Before I discuss the results, here is a brief review of the 3 types of cables. Composite video cables are RCA type connectors colored yellow. Often you find them attached to a red and a white RCA connector. Only the yellow cable carries the video signal. The red and white cables carry the stereo audio signal. S-video video cables consist of 4 pins inside a circular metal shield. Two pins are grounds, 1 pin carries the intensity signal and the other carries the color signal. Component video cables have 3 RCA type connectors;
1 carries the red signal, 1 carries the blue signal, and 1 carries the green signal 1 carries the luminance (Y), 1 carries the blue difference (Cb), and 1 carries the red difference (Cr) (more info here, thanks Mick for pointing out my mistake). S-video and component also need an audio feed which is often the red/white RCA cables like pictured below with the composite cable.

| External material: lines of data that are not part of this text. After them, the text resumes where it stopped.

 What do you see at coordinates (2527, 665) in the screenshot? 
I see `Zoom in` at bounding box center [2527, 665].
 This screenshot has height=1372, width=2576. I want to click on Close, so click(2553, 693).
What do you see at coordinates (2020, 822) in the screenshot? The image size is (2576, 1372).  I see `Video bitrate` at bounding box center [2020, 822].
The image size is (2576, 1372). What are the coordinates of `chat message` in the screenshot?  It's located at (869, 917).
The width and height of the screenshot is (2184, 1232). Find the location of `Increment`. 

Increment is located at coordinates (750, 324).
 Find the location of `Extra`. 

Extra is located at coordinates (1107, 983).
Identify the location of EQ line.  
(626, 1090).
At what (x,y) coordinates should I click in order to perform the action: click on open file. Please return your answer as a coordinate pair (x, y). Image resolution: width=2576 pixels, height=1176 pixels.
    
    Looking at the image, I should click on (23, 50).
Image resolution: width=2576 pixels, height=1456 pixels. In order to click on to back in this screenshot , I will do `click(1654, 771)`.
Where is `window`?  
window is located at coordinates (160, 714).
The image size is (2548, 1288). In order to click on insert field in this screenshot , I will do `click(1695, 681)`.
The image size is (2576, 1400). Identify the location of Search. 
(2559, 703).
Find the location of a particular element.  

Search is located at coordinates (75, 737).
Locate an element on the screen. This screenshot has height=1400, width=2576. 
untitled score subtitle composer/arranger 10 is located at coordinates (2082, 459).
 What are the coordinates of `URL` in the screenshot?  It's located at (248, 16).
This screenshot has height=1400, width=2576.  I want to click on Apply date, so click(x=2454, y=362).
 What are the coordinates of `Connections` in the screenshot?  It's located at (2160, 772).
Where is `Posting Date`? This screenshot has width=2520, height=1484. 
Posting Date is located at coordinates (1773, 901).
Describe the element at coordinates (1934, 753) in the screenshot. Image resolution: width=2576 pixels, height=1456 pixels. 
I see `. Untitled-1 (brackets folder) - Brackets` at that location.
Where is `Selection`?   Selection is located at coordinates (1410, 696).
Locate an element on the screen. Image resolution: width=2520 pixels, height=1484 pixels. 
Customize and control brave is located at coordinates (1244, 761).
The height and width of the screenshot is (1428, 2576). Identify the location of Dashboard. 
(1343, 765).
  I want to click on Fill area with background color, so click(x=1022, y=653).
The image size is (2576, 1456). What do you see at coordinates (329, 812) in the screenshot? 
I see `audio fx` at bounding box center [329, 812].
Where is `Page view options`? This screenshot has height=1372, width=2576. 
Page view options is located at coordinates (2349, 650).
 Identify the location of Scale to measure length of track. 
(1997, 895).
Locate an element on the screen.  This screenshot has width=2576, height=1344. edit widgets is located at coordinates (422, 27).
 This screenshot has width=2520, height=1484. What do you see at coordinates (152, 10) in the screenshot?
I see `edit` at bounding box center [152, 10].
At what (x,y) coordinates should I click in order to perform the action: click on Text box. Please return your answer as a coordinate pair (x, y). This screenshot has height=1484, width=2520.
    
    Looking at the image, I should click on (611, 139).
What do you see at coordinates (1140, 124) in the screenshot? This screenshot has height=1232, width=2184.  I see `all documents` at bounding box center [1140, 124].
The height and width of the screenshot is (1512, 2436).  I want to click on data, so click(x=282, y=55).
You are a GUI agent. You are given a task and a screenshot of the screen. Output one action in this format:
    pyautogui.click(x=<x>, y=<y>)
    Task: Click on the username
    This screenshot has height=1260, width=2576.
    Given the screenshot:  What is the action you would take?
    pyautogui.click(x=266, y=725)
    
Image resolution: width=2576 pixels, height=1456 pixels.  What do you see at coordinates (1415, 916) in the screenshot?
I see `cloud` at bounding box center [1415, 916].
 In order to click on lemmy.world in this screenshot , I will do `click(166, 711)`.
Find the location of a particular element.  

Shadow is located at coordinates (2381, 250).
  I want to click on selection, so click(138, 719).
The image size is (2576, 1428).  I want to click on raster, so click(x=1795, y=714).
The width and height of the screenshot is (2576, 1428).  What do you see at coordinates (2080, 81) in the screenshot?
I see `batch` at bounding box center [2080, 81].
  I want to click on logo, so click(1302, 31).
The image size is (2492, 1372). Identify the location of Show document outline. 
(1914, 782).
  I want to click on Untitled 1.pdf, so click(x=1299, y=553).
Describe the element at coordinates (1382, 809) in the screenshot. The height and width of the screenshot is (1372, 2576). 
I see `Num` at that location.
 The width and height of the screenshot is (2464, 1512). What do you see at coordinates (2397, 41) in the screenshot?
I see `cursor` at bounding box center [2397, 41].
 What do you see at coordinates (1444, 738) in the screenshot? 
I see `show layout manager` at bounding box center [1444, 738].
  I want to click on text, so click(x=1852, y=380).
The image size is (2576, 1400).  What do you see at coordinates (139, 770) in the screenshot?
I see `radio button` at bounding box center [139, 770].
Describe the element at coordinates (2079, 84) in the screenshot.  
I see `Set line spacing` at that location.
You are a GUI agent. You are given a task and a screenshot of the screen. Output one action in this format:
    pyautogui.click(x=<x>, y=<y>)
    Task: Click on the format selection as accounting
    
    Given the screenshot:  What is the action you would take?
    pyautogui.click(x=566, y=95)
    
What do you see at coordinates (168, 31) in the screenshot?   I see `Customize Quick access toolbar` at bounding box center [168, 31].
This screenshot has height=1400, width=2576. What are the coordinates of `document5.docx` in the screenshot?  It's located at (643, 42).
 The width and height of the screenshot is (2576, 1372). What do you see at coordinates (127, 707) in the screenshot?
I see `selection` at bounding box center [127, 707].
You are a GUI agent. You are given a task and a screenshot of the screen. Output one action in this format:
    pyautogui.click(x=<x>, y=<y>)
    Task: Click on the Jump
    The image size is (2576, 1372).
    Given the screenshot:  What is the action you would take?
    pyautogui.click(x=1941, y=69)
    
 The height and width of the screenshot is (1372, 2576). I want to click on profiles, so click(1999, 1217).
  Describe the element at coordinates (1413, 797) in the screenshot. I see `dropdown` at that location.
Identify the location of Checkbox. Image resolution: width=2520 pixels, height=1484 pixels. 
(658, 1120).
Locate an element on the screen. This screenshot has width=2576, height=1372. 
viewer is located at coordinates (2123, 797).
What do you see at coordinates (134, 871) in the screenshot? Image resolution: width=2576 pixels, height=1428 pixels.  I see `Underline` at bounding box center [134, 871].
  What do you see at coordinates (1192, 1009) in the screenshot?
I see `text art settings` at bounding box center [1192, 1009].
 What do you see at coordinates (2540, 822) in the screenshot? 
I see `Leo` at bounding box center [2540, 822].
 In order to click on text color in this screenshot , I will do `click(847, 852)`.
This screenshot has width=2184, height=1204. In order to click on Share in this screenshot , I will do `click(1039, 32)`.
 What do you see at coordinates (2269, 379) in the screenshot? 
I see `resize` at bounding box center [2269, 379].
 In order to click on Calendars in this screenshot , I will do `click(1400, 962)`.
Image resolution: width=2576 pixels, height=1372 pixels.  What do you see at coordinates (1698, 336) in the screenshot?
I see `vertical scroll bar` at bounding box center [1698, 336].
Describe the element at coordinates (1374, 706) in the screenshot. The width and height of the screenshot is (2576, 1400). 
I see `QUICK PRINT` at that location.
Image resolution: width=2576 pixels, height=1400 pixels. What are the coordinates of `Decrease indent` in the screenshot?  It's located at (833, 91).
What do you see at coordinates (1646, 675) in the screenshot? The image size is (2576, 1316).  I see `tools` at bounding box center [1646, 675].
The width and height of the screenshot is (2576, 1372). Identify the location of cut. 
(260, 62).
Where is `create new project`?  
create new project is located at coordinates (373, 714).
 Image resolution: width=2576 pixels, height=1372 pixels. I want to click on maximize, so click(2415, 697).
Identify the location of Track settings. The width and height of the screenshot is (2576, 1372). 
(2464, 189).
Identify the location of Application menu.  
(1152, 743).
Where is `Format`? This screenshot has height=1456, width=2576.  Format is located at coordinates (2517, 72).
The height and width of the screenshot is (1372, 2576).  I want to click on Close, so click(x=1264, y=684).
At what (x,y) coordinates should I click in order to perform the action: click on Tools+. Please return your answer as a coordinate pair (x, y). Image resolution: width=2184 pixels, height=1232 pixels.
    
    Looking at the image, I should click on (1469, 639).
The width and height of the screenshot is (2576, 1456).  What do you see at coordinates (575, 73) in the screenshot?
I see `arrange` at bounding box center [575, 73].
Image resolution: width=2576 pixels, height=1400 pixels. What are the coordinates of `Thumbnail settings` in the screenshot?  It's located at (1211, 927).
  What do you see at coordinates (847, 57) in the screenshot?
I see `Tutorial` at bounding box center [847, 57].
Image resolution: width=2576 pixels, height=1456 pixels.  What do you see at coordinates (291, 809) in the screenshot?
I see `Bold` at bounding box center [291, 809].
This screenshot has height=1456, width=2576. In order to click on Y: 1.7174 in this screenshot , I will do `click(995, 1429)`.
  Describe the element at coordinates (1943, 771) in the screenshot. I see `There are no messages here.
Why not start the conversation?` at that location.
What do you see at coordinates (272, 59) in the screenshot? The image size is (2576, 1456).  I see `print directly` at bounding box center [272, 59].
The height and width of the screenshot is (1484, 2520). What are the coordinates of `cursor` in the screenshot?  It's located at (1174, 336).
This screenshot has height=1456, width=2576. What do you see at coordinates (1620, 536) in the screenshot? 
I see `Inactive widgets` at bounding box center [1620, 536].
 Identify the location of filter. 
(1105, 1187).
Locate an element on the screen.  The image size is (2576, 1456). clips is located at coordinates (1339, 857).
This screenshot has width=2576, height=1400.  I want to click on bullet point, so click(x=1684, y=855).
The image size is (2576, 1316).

With the DVD player, there are noticeable differences among the 3 cables in the quality of the displayed test image. The pinkish circles in the images below are artifacts of taking a photo of an LCD screen and do not appear in real life. The component is clearly the best followed by the s-video, which is pretty good, followed by the composite. You can see clear color bleed in the test image using the composite cable, some color bleed using the s-video cable, and virtually no color bleed using the component cable. While watching an actual movie, component and s-video are far superior to composite. Component and s-video are actually pretty close in quality except for 2 differences. Component seems to provide slightly brighter colors but the biggest difference between the 2 is in their abilities to display text, or any other hard edge. The component cable really excels in these situations and text looks really nice with the component cable.
The Wii would not play the DVD so I loaded the test image into the Photo Channel on the Wii. Again, there are noticeable differences in the picture quality of he 3 cables. Component is the best, followed by s-video, then composite. You can see the biggest difference in the alternating black and white concentric circles in the test image.
The difference between component and s-video is more noticeable with the Wii than the DVD player especially when playing a game. The picture just looks crisper and more defined with the component cable and you can display in 480p. I have not checked to see if you can display in 480p with s-video but I know you can only display in 480i with composite. whereas you can only display in 480i with composite and s-video. When playing Wii Sports Resort I noticed a dramatic improvement in picture quality going from composite to s-video and then an equally large increase, if not more, going from s-video to component. I don’t think these photos really do a good job showing the differences but I’ll post them anyway.
The test images from the PS2 were very similar for all 3 video cables. One of the only differences I could see was that there is some color bleed around some of the text. Playing a game however, I notice a very big difference. The PS2 looks pretty awful on an HDTV with the composite cable. Everything is blurry and I can’t play in full screen mode, at least not the game I tried (College Hoops 2K7). The component cable provides a whole new experience! The picture quality is borderline too good when playing an older game. I could play in full screen mode, which is nice, but it is very obvious that the graphics quality of the game is not up to modern standards. You don’t really notice this with the composite cable because everything is blurry. With the component cable, there are nice crisp edges and it is very obvious that this game handles anti-aliasing poorly. I am sure this is less of an issue with newer games.
Overall, component cables provide much better picture quality than s-video (which isn’t bad) and composite (which is bad). My advice is to ditch your composite cable and upgrade to at least s-video if not component. The difference in quality is real and significant. This is especially true for on-screen text and video games. I found that component video has very little color bleed and has much better contrast compared to s-video and composite.